Date de création: 23-06-2020 17:44
Dernière mise à jour: 23-06-2020 17:44
Lu: 1157 fois


SOCIETE- BIBLIOTHEQUE D’ALMANACH- ROMAN YAMBO OUOLOGUEM- « LE DEVOIR DE VIOLENCE »

 Le Devoir de violence. Roman de Yambo Ouologuem. Editions Apic , 114  pages , 350 dinars, Alger 2009

Seulement en 2003, après 30 ans d'absence dans les librairies, réédition de cette œuvre majeure de la littérature dite africaine. Un livre  (le premier, le seul….puis le silence ) qui a beaucoup dérangé à l’époque, en 1968, date de sa première parution….et bien qu’ encensé au départ, et qu’il ait obtenu le Prix Renaudot, il fut , par la suite…littéralement laminé (avec une accusation de plagiat pour mieux « tuer » l’auteur, un malien … qui ne s’en est jamais remis, se retirant de la vie publique, s’étant aperçu que les lobbies de toutes sortes et en tous lieux étaient les plus forts ) . Pourquoi tout cela ? Il démonte , tout simplement, le paisible concept de « négritude » (concept jusque là encouragé par les africanistes et des intellectuels africains proches de ces thèses occidentales)  à qui il oppose le concept de « négraille », où les masses anonymes, constamment exploitées, se voient sans cesse imposées de l’extérieur les catégories dans lesquelles elles devront penser et faire leur histoire

 

 

 

 

Le livre raconte la saga d’une dynastie africaine ,les Saïf, seigneurs féodaux africains. Saïf ben Isaac el Heït, principal héros du livre est un seigneur féodal qui règne sur une vaste province par la ruse, la terreur, l’esclavage et par la collaboration avec les Blancs qui ont misé sur lui. Tous les moyens sont bons pour se maintenir au pouvoir et opprimer la "négraille".
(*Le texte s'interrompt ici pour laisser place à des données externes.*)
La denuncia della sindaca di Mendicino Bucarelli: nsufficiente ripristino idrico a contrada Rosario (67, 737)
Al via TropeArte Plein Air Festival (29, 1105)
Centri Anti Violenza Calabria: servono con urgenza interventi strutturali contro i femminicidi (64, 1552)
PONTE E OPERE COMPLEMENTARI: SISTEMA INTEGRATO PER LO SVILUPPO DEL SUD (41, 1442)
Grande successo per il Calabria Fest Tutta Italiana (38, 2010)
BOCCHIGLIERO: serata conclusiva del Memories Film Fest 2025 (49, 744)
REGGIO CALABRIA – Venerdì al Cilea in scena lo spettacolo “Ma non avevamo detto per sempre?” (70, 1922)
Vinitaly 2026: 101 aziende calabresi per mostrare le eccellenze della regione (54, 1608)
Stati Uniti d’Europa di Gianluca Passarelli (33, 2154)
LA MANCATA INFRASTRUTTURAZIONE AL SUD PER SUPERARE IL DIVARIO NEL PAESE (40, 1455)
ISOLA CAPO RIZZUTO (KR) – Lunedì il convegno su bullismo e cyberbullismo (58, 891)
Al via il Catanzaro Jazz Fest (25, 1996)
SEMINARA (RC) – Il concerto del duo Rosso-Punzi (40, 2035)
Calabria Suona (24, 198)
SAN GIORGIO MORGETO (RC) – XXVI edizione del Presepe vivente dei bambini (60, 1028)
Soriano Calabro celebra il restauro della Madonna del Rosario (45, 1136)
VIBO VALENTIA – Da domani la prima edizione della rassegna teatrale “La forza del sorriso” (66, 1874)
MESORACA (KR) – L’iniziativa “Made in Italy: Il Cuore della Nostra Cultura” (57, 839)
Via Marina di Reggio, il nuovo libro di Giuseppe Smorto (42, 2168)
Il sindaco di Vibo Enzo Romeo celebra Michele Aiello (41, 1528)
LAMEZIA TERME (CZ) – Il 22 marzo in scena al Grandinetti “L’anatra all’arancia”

Bien avant l’arrivée du Blanc, Saif, (en fait, le premier colonialiste) instaura un système symbolique (axe principal, la religion, toutes les religions, Islam y compris ) et une interprétation compensatoire des souffrances terrestres (rétribuées dans l’Au-delà) pour mieux légitimer l’ordre existant, fondé sur l’esclavagisme et l’exploitation féodale, et pour en désamorcer toute remise en question.

Il va encore plus loin : Avant l'arrivée des blancs, l'Afrique n'était donc pas une terre idyllique remplie de bons sauvages, Les souverains y pratiquaient la traite et le massacre. La violence sexuelle et les traditions mutilantes d'excision et d'infibulation faisaient loi. L'Islam anesthésiait toute velléité de résistance au pouvoir féodal, sans effacer ces pratiques. D'abord attendus comme des libérateurs, les blancs n'ont fait que normaliser et pacifier la gigantesque oppression de l'homme noir.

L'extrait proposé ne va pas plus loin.